Soil microbial community composition affects the weed suppression potential of green manures
Agricultural soils are home to thousands of species of microorganisms with the potential to provide numerous ecosystem services such as nutrient recycling and biocontrol of undesirable weed populations. Unlocking this microbial potential requires a mechanistic understanding of how farm management practices affect microbial functions and how these management-microbial interactions can be leveraged for desirable outcomes. The use of cover crops as green manures can suppress the emergence of early season weeds, and green manures may also stimulate microbial activity in ways that enhance weed suppression (increased plant pathogen populations) or diminish it (degradation of allelochemicals).

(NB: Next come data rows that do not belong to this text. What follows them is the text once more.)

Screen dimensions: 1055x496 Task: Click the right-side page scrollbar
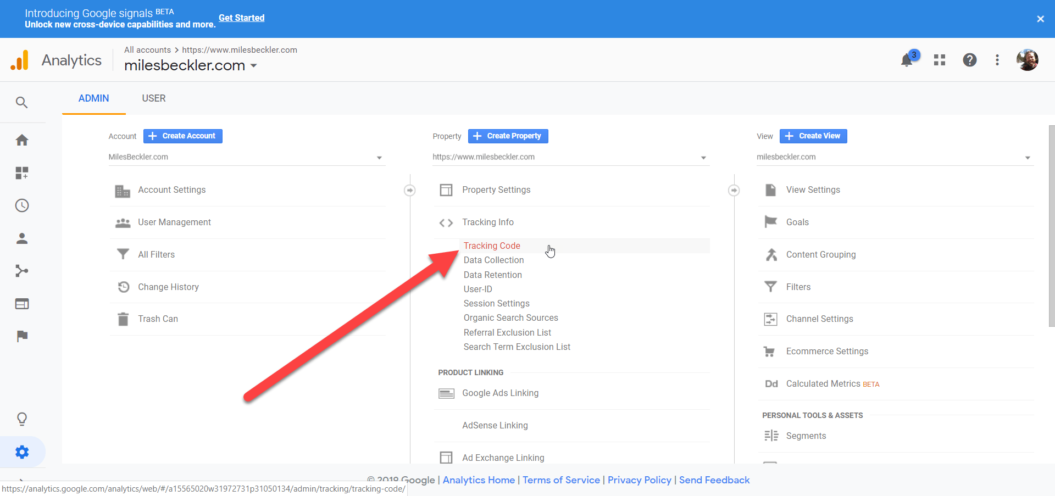[x=1051, y=225]
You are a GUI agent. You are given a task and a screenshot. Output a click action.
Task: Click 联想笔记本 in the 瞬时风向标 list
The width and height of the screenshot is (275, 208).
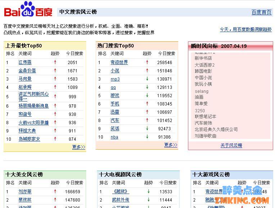[205, 117]
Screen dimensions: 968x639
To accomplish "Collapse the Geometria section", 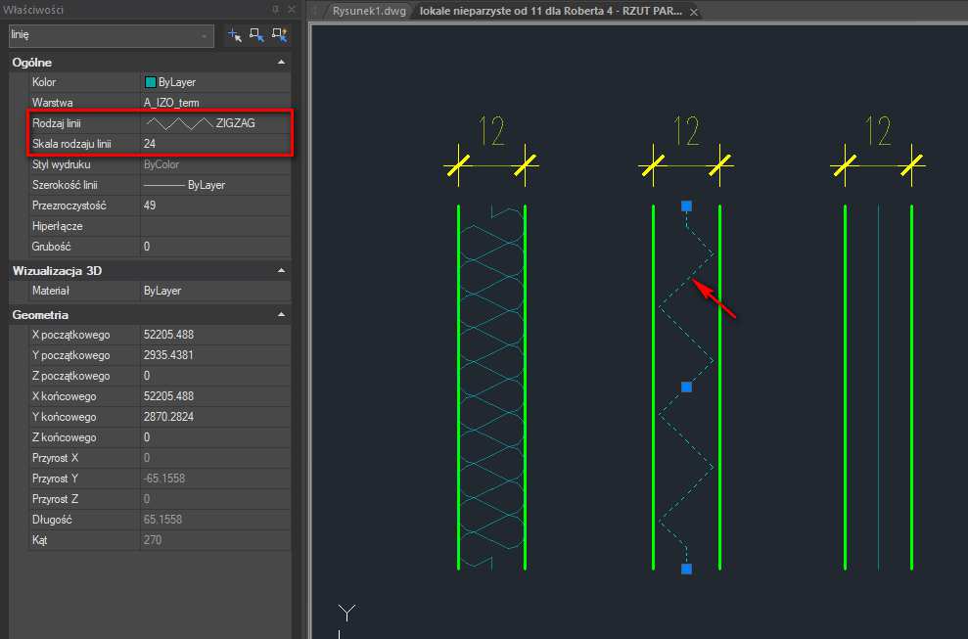I will coord(282,315).
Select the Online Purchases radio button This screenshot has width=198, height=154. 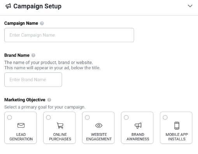point(48,118)
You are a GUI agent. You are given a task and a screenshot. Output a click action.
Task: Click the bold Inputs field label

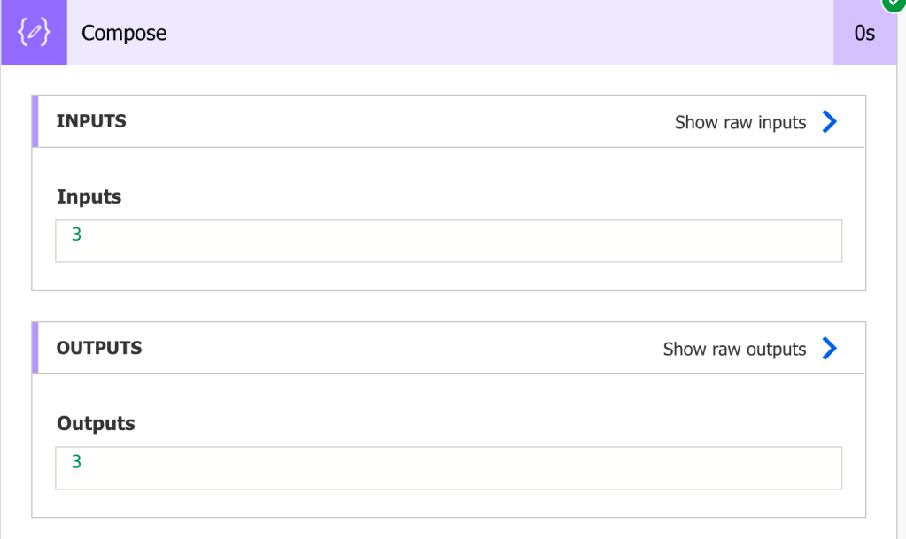point(89,196)

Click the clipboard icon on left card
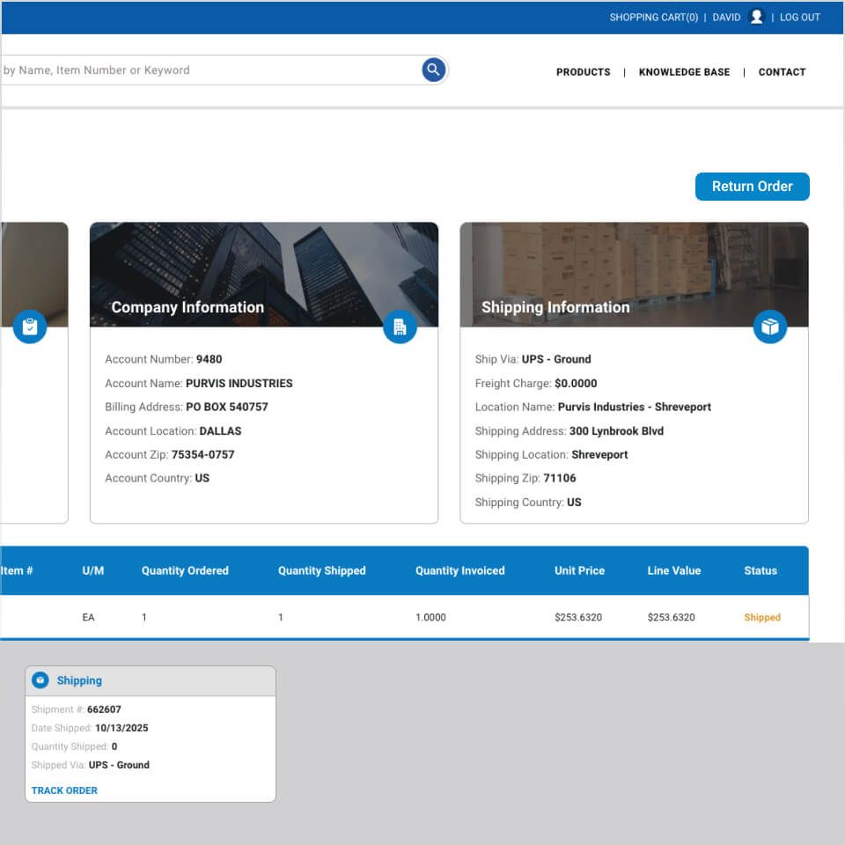click(30, 327)
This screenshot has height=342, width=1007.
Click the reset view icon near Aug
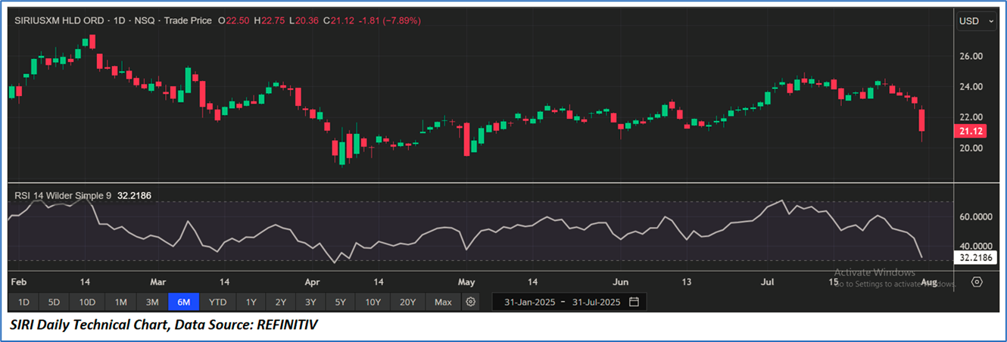click(977, 282)
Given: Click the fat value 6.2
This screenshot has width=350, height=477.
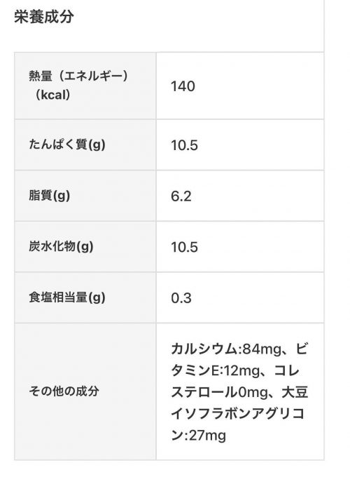Looking at the screenshot, I should (181, 196).
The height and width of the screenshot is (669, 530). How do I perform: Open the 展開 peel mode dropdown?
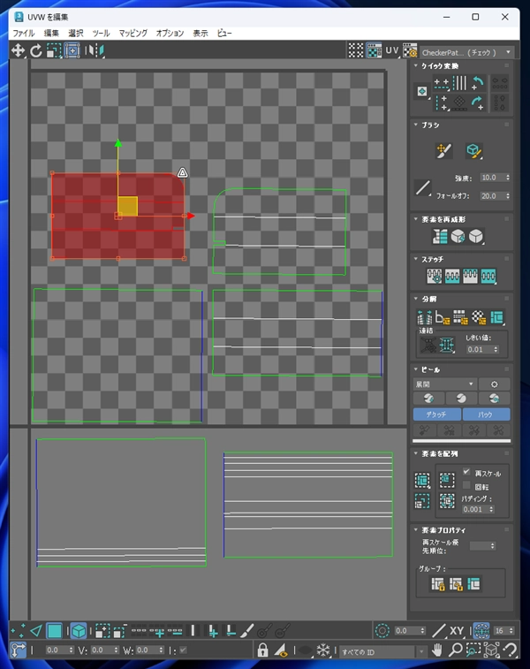[444, 384]
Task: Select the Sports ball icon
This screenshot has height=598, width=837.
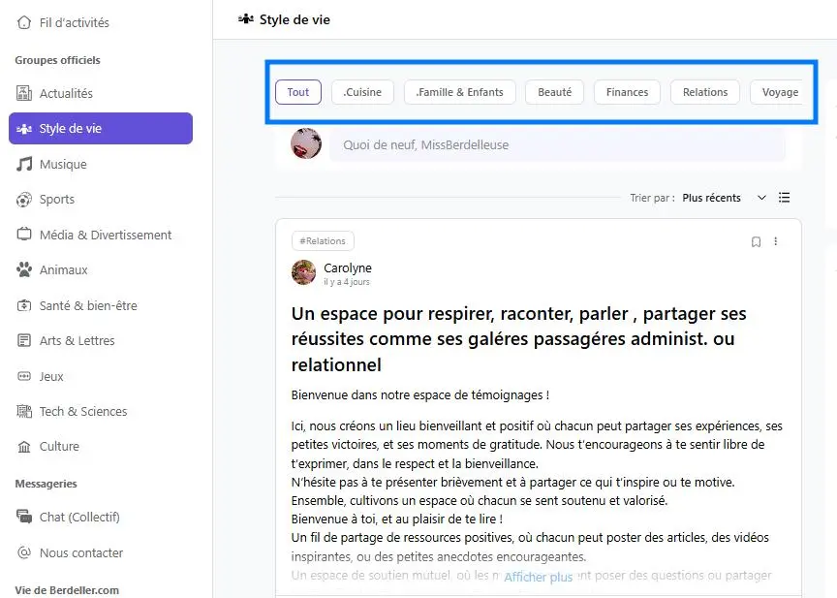Action: point(24,200)
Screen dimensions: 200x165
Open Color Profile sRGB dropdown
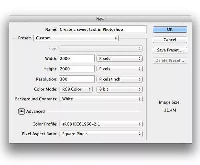coord(101,124)
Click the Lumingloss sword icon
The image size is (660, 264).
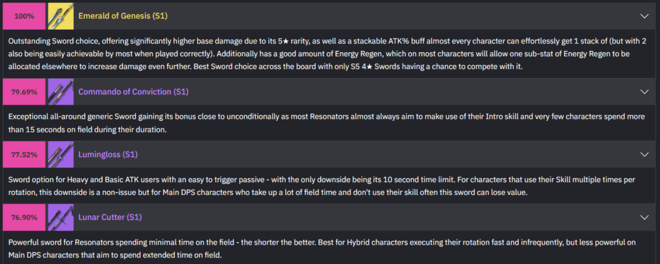coord(60,155)
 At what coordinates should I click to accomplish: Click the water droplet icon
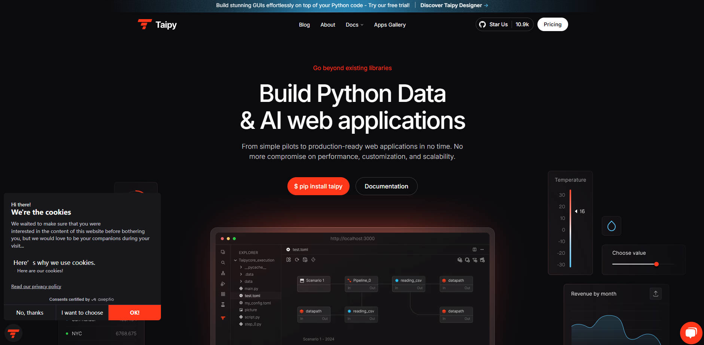tap(611, 226)
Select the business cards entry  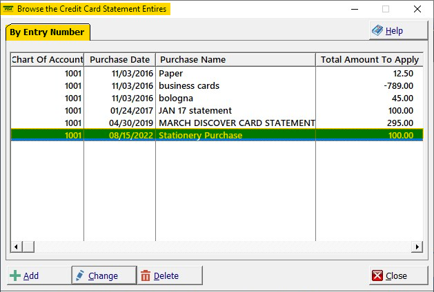pyautogui.click(x=217, y=86)
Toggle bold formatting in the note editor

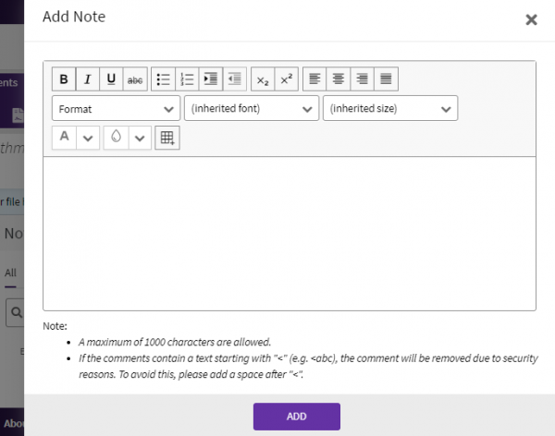(x=65, y=79)
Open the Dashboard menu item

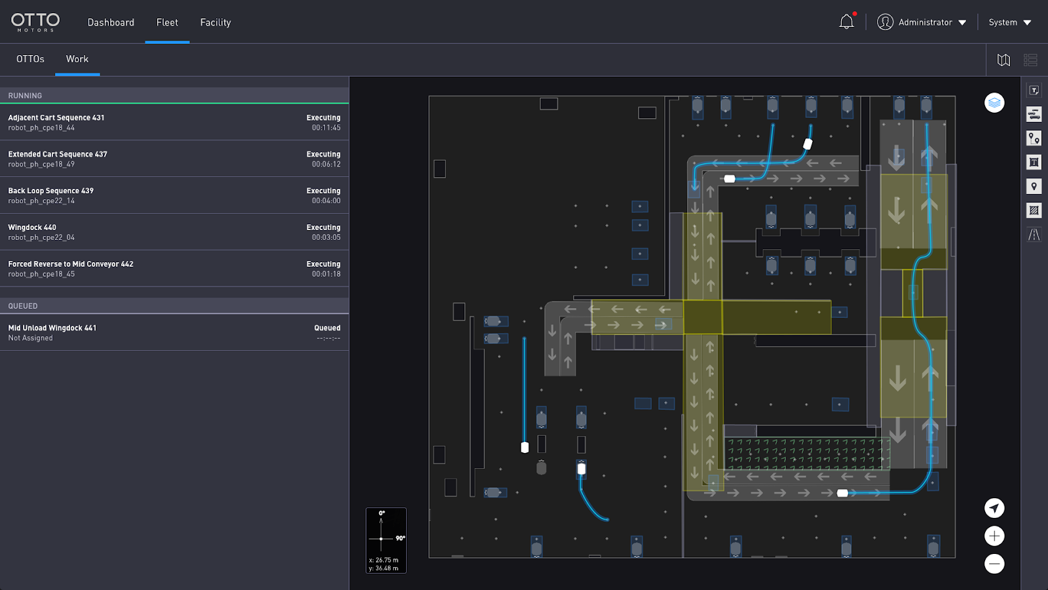click(x=111, y=22)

Do soil microorganisms increase or decrease the weed suppression potential of green manures? Do these interactions vary across different management regimes, and do they depend upon microbial community composition? We conducted weed seed germination assays using live and sterilized soils from a variety of farm systems. We then partitioned the total weed suppression in these treatments into components representing the unique contribution of soil microorganisms, the unique contribution of green manures, and their interaction. We used high-throughput DNA sequencing to understand how microbial suppression and the microbe-green manure interaction depend on soil microbial community composition.
We found that green manures have a high, but temporary, suppressive effect on weed seed germination. Live soil microbial communities also have an inherent capacity to suppress weed germination. This microbial suppression was more stable over time than what was provided by green manures, but the magnitude of microbial suppression depended on microbial community composition. Microbial weed suppression was highest in organic systems and lowest in no-till systems, which suggests that different management techniques can be used to foster weed suppressive microbial communities. In general, we found live microbial communities diminished the effectiveness of green manures, leading to a negative interaction between green manures and microbes. However, the strength of this negative interaction varied along with temporal and system-based differences in microbial community composition. We conclude that understanding this microbial variation, in the context of management decisions that directly affect soil microbial communities and their activities, can help farmers optimize cover cropping and green manure strategies for maximal weed suppression.